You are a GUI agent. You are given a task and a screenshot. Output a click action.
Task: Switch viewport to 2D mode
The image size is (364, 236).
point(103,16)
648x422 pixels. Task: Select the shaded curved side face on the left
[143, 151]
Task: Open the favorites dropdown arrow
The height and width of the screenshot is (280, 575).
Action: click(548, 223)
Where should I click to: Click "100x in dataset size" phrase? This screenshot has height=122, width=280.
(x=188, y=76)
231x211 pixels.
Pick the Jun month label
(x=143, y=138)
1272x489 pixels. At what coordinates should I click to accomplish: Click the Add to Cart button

* * *

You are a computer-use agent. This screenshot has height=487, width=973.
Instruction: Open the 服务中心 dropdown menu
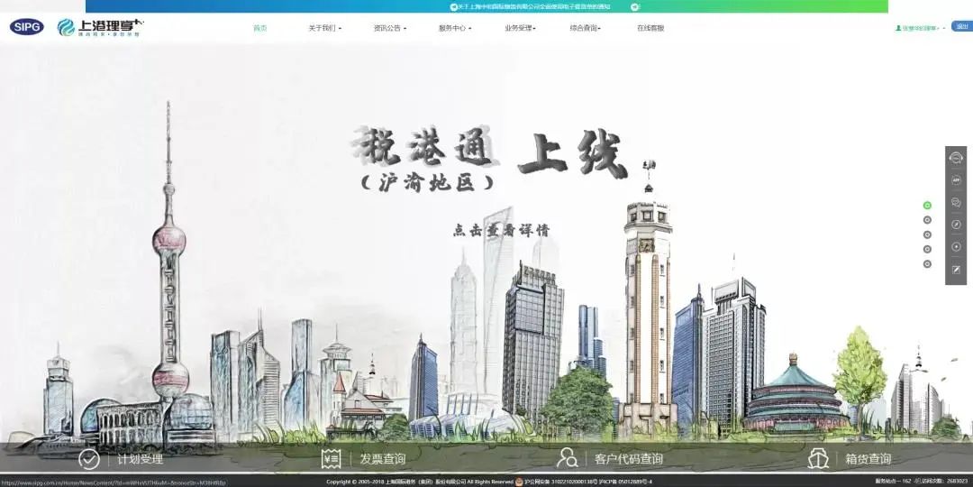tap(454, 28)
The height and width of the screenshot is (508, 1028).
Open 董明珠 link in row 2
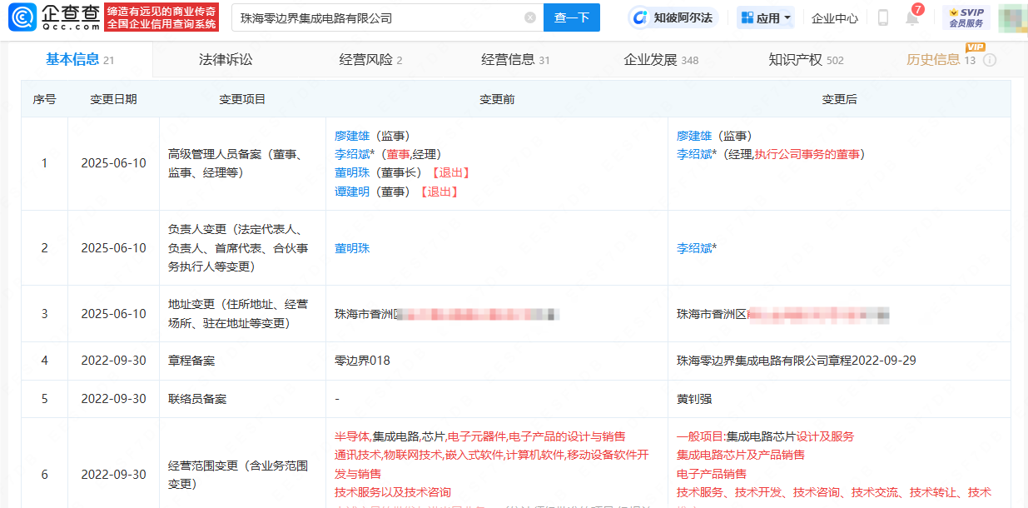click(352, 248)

_PROMPT_:
Print the stretch of lines from the one containing "Where should I" through the one containing "1272x489 pixels. At", both included, reproducing them exactly.

_RESULT OF THIS EXERCISE_:
Where should I click to: Click "100x in dataset size" phrase? This screenshot has height=122, width=280.
(x=188, y=76)
231x211 pixels.
Pick the Jun month label
(x=143, y=138)
1272x489 pixels. At what coordinates should I click to accomplish: Click the Add to Cart button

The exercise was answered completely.